Mgr Jean-Charles Dufour, Aumônier des Servantes de Jésus-Marie
HOMÉLIE : 10 Mars 2018
( Luc 18, 9-14 )
Les deux hommes, dans la parabole de Jésus, ont plusieurs choses en commun! Les deux vont au Temple, les deux sont là pour prier, les deux s’adressent au même Seigneur. Mais quelle différence entre les deux! Quelle différence dans leur prière! Quelle différence dans leur manière de voir de Dieu! Et quelle différence dans leur manière de voir les autres!
Le premier, le pharisien, c’est du bon monde aux yeux des gens. Il va plus loin que ce que demande la Loi. Il jeûne deux fois par semaine, il donne le dixième de ses biens au Temple. Il est tellement convaincu d’être juste qu’il ne demande rien à Dieu. On ne peut pas dire qu’il prie, il fait de l’autocontemplation. Il fait l’éloge de ses propres vertus, l’étalage de ses bonnes œuvres jusqu’à faire l’examen de conscience du deuxième homme, le publicain.

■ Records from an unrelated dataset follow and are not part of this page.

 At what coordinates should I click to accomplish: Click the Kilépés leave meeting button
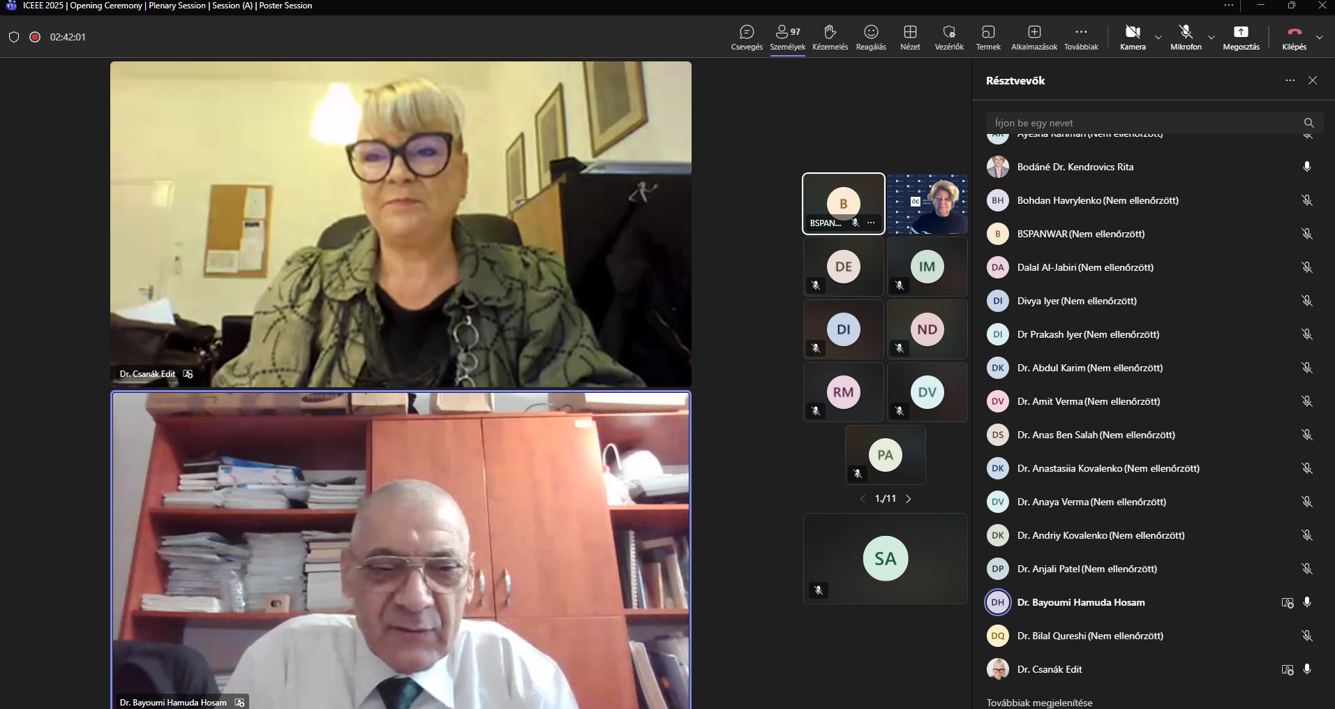[1294, 37]
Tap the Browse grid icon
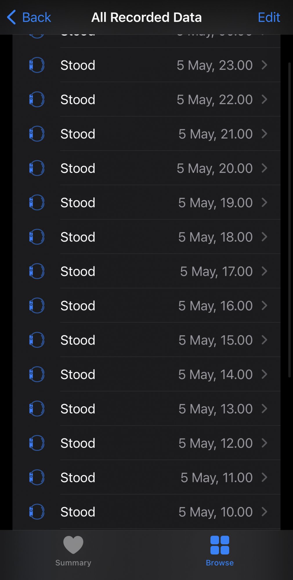 pos(220,545)
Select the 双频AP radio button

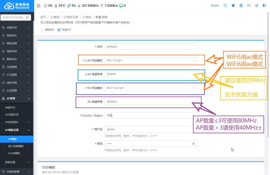tap(59, 30)
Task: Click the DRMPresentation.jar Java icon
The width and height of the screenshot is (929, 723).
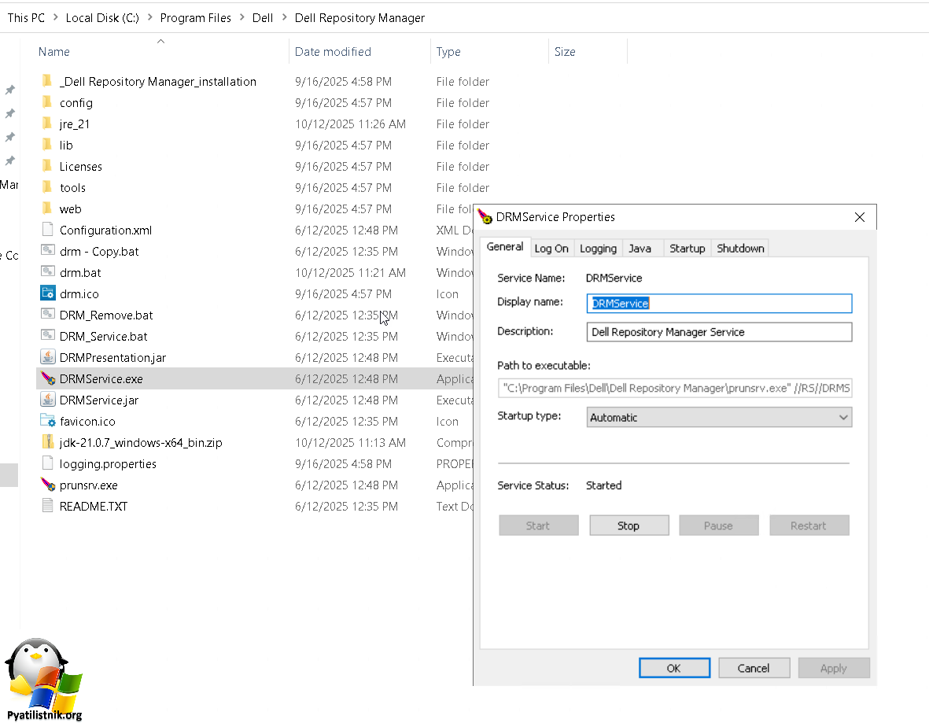Action: click(x=47, y=358)
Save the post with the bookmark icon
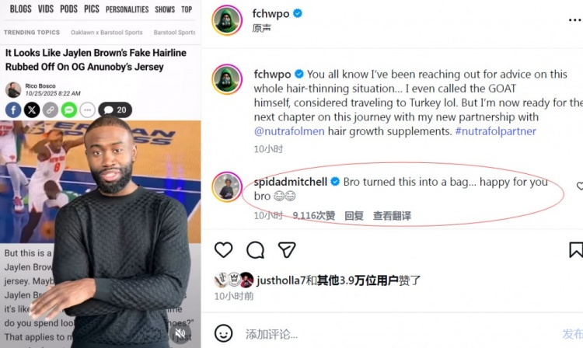Screen dimensions: 583x348 click(x=576, y=249)
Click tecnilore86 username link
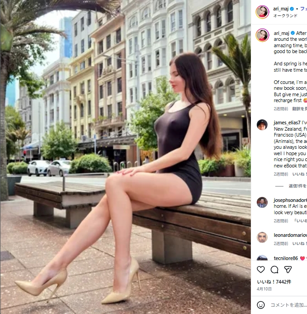Screen dimensions: 307x314 286,258
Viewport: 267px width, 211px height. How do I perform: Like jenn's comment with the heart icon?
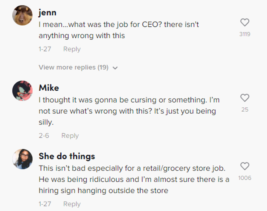coord(245,22)
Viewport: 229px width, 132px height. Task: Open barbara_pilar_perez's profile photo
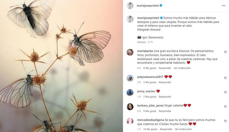(x=130, y=107)
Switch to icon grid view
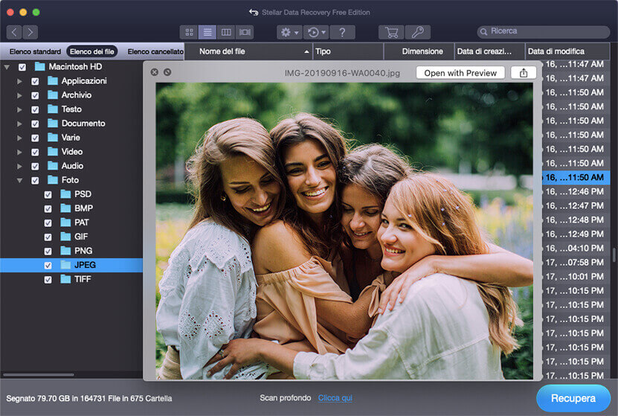This screenshot has height=416, width=618. 189,32
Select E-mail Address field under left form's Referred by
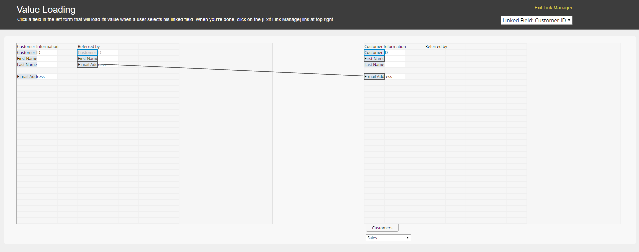The width and height of the screenshot is (639, 252). coord(87,65)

Tout centré sur lui-même, non seulement le pharisien se coupe de Dieu, il se coupe des autres. Pour lui, les autres sont des voleurs, des gens injustes qui ont des aventures avec les femmes des autres. Les autres ne sont pas des frères pour lui, mais des coupables, des pécheurs qu’il ne faut pas fréquenter, des gens à rejeter. Il va jusqu’à s’imaginer que Dieu l’a choisi, lui, en éliminant tous les autres comme si le cœur de Dieu était trop petit pour aimer tout le monde. Il personnifie tout le contraire de ce qu’est la mission de Jésus qui est venu chercher et sauver ce qui était perdu.
Le deuxième homme, le publicain, a une très mauvaise réputation, et avec raison. Comme collecteur d’impôt, il collabore avec les Romains; il s’est enrichi au détriment des plus pauvres. Il ne vient pas devant Dieu pour se vanter, mais pour lui confier toute sa misère. C’est un homme déchiré intérieurement. Il se tient à distance comme quelqu’un qui n’aurait pas droit à l’amour de Dieu, et pourtant il vient parce qu’il sait que l’amour, ce n’est pas une question de droit. Il n’ose pas lever les yeux de peur de rencontrer un regard qu’il ne serait pas capable de supporter, le regard chargé d’amour de Dieu, d’un amour tellement immérité! Il était un de ces hommes qui pouvaient se reconnaître dans la béatitude de Jésus qui déclarait « Heureux, les pauvres de cœur! » Ce pauvre homme attend tout de Dieu et, pour cette raison, Dieu peut tout pour lui.
Nous ressemblons au publicain quand nous venons à la messe. Nous commençons notre célébration en reconnaissant nos faiblesses et en faisant appel à la miséricorde du Seigneur. Et nous le faisons encore au moment de nous approcher pour la communion.
Jésus nous révèle à nouveau que Dieu est pardon, qu’il offre tout son amour à tous ceux et celles qui sont humbles devant lui et devant les autres. En écoutant cet évangile, on peut penser à ces grands témoins de la foi qui ont accueilli la Bonne Nouvelle du pardon : Pierre, le premier des apôtres qui avait renié trois fois, Paul, un persécuteur de l’Église et un pharisien converti qui s’en est remis totalement à Dieu qui, seul, pouvait le sauver.
Dans cette histoire qu’il nous raconte, le Christ nous lance un appel : « Soyez miséricordieux comme votre Père est miséricordieux. » Il nous confie à tous un ministère de pardon et de réconciliation. Demandons au Seigneur d’être toujours avec nous, et nous toujours avec lui pour que nous soyons les messagers de sa miséricorde.